> RECORDS SUPPLIED:
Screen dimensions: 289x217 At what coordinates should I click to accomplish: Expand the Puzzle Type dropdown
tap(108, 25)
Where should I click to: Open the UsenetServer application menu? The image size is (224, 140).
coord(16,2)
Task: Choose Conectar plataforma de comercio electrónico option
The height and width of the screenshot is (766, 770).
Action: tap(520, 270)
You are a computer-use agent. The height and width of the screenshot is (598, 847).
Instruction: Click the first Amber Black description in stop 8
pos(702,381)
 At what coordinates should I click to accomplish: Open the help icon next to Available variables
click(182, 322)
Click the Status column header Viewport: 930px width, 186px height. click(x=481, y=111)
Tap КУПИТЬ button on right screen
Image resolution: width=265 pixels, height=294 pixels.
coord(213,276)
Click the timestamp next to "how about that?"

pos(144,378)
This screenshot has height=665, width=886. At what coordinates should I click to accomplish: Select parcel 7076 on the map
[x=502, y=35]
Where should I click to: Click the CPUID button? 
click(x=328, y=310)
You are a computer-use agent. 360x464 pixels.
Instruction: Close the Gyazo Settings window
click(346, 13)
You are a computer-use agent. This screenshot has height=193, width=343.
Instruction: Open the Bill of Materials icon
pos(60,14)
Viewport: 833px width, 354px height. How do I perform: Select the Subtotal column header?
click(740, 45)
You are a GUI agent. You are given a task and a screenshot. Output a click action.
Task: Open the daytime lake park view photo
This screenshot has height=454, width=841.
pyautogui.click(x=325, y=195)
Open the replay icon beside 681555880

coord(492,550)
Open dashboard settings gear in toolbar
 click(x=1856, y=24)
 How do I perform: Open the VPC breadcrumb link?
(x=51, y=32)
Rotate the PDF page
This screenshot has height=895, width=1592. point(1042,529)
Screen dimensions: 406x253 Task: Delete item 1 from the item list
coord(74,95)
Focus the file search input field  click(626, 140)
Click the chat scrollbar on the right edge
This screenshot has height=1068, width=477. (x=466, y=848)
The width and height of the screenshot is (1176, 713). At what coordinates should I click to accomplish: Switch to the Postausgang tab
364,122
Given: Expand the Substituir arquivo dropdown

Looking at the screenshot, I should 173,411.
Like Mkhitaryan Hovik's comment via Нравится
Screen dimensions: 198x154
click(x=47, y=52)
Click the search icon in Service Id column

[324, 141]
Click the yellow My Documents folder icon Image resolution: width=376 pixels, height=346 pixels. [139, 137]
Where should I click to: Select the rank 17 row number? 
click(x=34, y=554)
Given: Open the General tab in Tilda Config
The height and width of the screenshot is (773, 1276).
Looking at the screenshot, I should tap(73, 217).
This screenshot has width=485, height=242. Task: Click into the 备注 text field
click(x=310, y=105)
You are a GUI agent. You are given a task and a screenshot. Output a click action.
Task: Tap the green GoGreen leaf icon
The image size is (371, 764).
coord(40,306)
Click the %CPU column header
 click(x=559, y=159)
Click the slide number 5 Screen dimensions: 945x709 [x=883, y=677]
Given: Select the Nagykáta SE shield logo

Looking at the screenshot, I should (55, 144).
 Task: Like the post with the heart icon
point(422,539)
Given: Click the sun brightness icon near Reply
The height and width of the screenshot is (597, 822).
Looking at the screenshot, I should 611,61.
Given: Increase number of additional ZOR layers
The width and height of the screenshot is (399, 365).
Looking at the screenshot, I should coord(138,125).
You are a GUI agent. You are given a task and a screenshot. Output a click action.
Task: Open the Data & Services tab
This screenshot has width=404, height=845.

> WRITTEN EXERCISE: Copy every one of the records above word for word, line by line, with no changes.

> RESPONSE TO THIS TASK:
Screen dimensions: 289x217 At what coordinates should I click to accomplish: Expand the Puzzle Type dropdown
tap(108, 25)
Where should I click to: Open the UsenetServer application menu? The image size is (224, 140).
coord(16,2)
Task: Choose Conectar plataforma de comercio electrónico option
The height and width of the screenshot is (766, 770).
Action: tap(520, 270)
You are a computer-use agent. The height and width of the screenshot is (598, 847).
Instruction: Click the first Amber Black description in stop 8
pos(702,381)
 At what coordinates should I click to accomplish: Open the help icon next to Available variables
click(182, 322)
Click the Status column header Viewport: 930px width, 186px height. click(x=481, y=111)
Tap КУПИТЬ button on right screen
Image resolution: width=265 pixels, height=294 pixels.
coord(213,276)
Click the timestamp next to "how about that?"

pos(144,378)
This screenshot has height=665, width=886. At what coordinates should I click to accomplish: Select parcel 7076 on the map
[x=502, y=35]
Where should I click to: Click the CPUID button? 
click(x=328, y=310)
You are a computer-use agent. 360x464 pixels.
Instruction: Close the Gyazo Settings window
click(346, 13)
You are a computer-use agent. This screenshot has height=193, width=343.
Instruction: Open the Bill of Materials icon
pos(60,14)
Viewport: 833px width, 354px height. How do I perform: Select the Subtotal column header?
click(740, 45)
You are a GUI agent. You are given a task and a screenshot. Output a click action.
Task: Open the daytime lake park view photo
This screenshot has height=454, width=841.
pyautogui.click(x=325, y=195)
Open the replay icon beside 681555880

coord(492,550)
Open dashboard settings gear in toolbar
 click(x=1856, y=24)
 How do I perform: Open the VPC breadcrumb link?
(x=51, y=32)
Rotate the PDF page
This screenshot has height=895, width=1592. point(1042,529)
Screen dimensions: 406x253 Task: Delete item 1 from the item list
coord(74,95)
Focus the file search input field  click(626, 140)
Click the chat scrollbar on the right edge
This screenshot has height=1068, width=477. (x=466, y=848)
The width and height of the screenshot is (1176, 713). At what coordinates should I click to accomplish: Switch to the Postausgang tab
364,122
Given: Expand the Substituir arquivo dropdown

Looking at the screenshot, I should 173,411.
Like Mkhitaryan Hovik's comment via Нравится
Screen dimensions: 198x154
click(x=47, y=52)
Click the search icon in Service Id column

[324, 141]
Click the yellow My Documents folder icon Image resolution: width=376 pixels, height=346 pixels. [139, 137]
Where should I click to: Select the rank 17 row number? 
click(x=34, y=554)
Given: Open the General tab in Tilda Config
The height and width of the screenshot is (773, 1276).
Looking at the screenshot, I should tap(73, 217).
This screenshot has width=485, height=242. Task: Click into the 备注 text field
click(x=310, y=105)
You are a GUI agent. You are given a task and a screenshot. Output a click action.
Task: Tap the green GoGreen leaf icon
The image size is (371, 764).
coord(40,306)
Click the %CPU column header
 click(x=559, y=159)
Click the slide number 5 Screen dimensions: 945x709 [x=883, y=677]
Given: Select the Nagykáta SE shield logo

Looking at the screenshot, I should (55, 144).
 Task: Like the post with the heart icon
point(422,539)
Given: Click the sun brightness icon near Reply
The height and width of the screenshot is (597, 822).
Looking at the screenshot, I should 611,61.
Given: Increase number of additional ZOR layers
The width and height of the screenshot is (399, 365).
Looking at the screenshot, I should coord(138,125).
You are a GUI agent. You are given a task and a screenshot. Output a click action.
Task: Open the Data & Services tab
This screenshot has width=404, height=845.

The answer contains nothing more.